Dan Harrington, vice dean of the Virginia Tech Carilion School of Medicine and formerly the vice president of academic affairs at Carilion Clinic, will retire Sept. 30. Harrington played an integral role in establishing the school, according to a release from Tech, which called him “the living history” of the school.

“What I’m most proud of is to have been part of this incredible group of people from academia and health care who have come together to develop this school and change Roanoke,” Harrington said in a statement. “It’s really changed this community for the better, and to have even been a small part of that has been wonderful.”

Harrington grew up in West Virginia, graduated West Virginia University’s medical school with Alpha Omega Alpha honors and went to the University of Virginia for a five-year residency in internal medicine and psychiatry, which was a new program at the time.

After a series of faculty roles at UVa, Harrington had a meeting with his mentor and the chair of the psychiatry program that would change the trajectory of his career and life. 

“He said, ‘Carilion is starting a psychiatry residency program. What do you think about moving to Roanoke?’” Harrington recalled in a statement. “I said, ‘Not much. Are you firing me?’ And he said, ‘No, you know you will always have a job here. But if you go to Roanoke, I think you have a chance to develop something that is all your own.’”

______________________________

◆ Directions:
In the article on Dan Harrington's retirement, what did his residency at the University of Virginia cover, and how long did it last? The listing that comes next has no connection to the article on Dan Harrington's retirement.

Collected data entries:

______________________________

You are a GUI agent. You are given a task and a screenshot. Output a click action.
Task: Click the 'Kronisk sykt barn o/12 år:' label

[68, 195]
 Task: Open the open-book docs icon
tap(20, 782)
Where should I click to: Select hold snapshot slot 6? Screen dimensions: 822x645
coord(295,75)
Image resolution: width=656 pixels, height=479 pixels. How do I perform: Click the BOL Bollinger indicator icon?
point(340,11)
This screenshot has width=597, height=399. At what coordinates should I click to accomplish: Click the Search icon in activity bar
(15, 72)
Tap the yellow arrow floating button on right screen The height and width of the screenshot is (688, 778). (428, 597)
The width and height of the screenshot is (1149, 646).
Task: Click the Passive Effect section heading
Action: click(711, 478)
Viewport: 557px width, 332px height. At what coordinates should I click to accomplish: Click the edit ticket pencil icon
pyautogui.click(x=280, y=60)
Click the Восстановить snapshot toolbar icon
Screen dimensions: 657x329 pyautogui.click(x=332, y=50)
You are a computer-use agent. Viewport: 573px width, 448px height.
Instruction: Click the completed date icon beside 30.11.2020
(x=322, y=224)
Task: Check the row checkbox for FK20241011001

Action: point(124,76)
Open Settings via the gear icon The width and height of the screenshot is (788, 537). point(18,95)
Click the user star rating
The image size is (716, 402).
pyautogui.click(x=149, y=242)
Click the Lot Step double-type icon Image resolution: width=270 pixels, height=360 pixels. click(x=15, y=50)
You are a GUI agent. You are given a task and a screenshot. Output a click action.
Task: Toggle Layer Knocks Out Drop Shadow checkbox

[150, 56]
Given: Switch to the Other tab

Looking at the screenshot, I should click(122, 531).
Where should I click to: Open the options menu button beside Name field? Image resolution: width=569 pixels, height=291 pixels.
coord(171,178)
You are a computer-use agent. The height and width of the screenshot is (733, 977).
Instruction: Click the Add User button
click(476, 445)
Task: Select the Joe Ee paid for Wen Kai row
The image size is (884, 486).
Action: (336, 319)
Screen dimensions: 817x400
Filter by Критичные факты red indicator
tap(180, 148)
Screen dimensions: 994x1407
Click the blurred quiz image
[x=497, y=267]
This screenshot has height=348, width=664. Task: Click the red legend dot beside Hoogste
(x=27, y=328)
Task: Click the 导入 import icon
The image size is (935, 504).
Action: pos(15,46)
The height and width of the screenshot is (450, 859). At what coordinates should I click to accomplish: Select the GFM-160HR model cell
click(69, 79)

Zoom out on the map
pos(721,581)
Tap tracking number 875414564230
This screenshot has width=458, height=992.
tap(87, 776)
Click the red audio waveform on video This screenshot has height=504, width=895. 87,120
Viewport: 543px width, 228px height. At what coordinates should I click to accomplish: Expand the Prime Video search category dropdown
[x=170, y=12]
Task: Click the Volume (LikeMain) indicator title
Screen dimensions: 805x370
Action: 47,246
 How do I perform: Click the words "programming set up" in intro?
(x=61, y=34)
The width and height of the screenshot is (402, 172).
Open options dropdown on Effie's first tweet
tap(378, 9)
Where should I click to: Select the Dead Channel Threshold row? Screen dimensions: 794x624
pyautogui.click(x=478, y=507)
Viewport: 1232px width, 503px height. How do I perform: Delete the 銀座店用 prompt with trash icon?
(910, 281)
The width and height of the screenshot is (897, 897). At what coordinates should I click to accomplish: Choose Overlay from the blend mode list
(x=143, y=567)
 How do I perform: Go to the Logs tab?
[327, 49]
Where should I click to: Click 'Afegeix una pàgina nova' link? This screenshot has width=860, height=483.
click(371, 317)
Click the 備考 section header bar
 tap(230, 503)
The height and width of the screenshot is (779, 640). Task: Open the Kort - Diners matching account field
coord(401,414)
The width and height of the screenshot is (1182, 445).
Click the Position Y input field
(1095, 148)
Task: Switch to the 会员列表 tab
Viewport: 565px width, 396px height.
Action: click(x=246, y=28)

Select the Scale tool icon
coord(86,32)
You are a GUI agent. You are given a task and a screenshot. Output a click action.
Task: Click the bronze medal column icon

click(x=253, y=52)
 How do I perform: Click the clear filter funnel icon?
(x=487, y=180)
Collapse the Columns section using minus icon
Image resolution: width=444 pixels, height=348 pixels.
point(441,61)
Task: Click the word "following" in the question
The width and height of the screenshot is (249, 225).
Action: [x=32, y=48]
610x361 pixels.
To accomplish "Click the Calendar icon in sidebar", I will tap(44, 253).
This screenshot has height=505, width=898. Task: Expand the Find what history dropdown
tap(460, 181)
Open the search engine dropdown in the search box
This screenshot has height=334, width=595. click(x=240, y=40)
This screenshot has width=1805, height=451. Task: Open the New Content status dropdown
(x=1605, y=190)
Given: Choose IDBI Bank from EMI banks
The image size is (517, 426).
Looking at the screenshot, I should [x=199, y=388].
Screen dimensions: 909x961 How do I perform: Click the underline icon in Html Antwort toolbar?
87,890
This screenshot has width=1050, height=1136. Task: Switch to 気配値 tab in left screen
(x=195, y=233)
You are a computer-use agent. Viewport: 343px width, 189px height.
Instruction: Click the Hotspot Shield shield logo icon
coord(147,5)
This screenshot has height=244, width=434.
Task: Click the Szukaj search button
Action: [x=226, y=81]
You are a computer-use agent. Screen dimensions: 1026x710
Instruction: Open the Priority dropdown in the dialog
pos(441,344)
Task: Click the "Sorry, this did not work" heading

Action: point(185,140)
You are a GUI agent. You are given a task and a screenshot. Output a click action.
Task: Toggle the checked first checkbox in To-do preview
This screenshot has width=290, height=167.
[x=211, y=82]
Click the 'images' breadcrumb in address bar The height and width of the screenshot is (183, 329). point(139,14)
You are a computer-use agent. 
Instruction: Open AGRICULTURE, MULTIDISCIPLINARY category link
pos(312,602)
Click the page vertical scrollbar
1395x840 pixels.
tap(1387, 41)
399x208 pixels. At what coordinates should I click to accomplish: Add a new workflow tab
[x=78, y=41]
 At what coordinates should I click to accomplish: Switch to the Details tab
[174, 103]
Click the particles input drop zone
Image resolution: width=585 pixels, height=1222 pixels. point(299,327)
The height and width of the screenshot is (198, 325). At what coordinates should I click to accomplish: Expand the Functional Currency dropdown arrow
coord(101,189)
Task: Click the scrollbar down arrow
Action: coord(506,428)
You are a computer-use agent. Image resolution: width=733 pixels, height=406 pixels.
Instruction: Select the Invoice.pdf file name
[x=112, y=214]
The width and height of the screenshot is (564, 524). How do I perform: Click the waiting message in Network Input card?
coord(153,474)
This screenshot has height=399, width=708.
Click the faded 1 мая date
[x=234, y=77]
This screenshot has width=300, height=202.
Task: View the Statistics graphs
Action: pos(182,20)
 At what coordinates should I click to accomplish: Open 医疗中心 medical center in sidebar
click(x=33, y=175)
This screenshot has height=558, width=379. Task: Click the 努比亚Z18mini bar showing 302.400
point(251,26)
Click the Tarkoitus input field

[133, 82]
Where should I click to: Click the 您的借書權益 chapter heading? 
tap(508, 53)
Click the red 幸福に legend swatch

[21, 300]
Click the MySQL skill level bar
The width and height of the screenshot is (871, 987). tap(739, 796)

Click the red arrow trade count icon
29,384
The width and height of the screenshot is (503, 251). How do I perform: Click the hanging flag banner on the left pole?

______________________________

◆ Result:
It was a five-year residency in internal medicine and psychiatry.